I took http://cgit.openembedded.org/openembedded-core/plain/meta/recipes-core/dropbear/dropbear.inc and saved it in dropbear_2.1.bb
:
$ python
Python 3.6.10 (default, Jun 13 2020, 08:53:46)
[GCC 5.4.0 20160609] on linux
Type "help", "copyright", "credits" or "license" for more information.
>>> from bb import parse
>>> d = bb.data.init()
>>> bb.parse.siggen = bb.siggen.init(d)
>>> f='dropbear_2.1.bb'
>>> recipe =bb.parse.handle(f,d)
Traceback (most recent call last):
File "/tmp/bitbake/lib/bb/parse/parse_py/ConfHandler.py", line 93, in include_single_file
bb.parse.handle(fn, data, True)
File "/tmp/bitbake/lib/bb/parse/__init__.py", line 107, in handle
return h['handle'](fn, data, include)
File "/tmp/bitbake/lib/bb/parse/parse_py/BBHandler.py", line 117, in handle
abs_fn = resolve_file(fn, d)
File "/tmp/bitbake/lib/bb/parse/__init__.py", line 125, in resolve_file
raise IOError(errno.ENOENT, "file %s not found in %s" % (fn, bbpath))

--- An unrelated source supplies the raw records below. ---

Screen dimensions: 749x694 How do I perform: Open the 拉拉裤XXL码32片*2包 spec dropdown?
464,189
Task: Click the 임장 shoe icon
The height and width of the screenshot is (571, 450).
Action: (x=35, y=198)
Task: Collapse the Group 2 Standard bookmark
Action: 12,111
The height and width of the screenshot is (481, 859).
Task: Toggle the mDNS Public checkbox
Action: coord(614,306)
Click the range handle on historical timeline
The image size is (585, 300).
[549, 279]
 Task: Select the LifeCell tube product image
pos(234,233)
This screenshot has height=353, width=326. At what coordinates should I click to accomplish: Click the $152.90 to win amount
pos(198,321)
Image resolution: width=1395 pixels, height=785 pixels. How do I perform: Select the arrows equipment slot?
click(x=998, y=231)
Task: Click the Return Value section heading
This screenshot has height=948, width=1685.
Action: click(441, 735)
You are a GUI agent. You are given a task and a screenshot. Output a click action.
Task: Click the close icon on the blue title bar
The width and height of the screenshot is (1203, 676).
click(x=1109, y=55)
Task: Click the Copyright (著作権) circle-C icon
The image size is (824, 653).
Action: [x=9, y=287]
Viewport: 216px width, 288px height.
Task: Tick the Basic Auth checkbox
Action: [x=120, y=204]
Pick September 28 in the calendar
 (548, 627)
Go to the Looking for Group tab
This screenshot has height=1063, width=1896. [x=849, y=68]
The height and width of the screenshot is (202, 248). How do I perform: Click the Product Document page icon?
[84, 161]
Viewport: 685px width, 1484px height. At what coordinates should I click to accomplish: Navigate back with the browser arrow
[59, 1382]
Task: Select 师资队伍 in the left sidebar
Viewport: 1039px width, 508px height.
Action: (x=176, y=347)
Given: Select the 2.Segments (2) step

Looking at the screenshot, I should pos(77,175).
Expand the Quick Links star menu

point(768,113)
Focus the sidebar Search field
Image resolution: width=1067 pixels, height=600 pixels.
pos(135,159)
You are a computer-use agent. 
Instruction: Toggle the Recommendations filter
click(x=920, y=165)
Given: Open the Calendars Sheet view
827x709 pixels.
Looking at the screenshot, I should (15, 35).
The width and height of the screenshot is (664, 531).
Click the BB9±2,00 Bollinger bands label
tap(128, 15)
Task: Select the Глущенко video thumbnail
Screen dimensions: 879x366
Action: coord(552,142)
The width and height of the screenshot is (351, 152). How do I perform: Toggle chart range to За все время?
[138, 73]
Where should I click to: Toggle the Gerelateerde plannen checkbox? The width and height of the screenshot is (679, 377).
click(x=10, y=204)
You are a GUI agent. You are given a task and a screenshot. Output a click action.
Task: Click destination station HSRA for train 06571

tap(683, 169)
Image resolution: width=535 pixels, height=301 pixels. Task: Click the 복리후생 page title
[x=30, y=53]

FileNotFoundError: [Errno 2] file classes/autotools.bbclass not found in None
During handling of the above exception, another exception occurred:
Traceback (most recent call last):
File "<stdin>", line 1, in <module>
File "/tmp/bitbake/lib/bb/parse/__init__.py", line 107, in handle
return h['handle'](fn, data, include)
File "/tmp/bitbake/lib/bb/parse/parse_py/BBHandler.py", line 127, in handle
statements.eval(d)
File "/tmp/bitbake/lib/bb/parse/ast.py", line 19, in eval
statement.eval(data)
File "/tmp/bitbake/lib/bb/parse/ast.py", line 274, in eval
bb.parse.BBHandler.inherit(self.classes, self.filename, self.lineno, data)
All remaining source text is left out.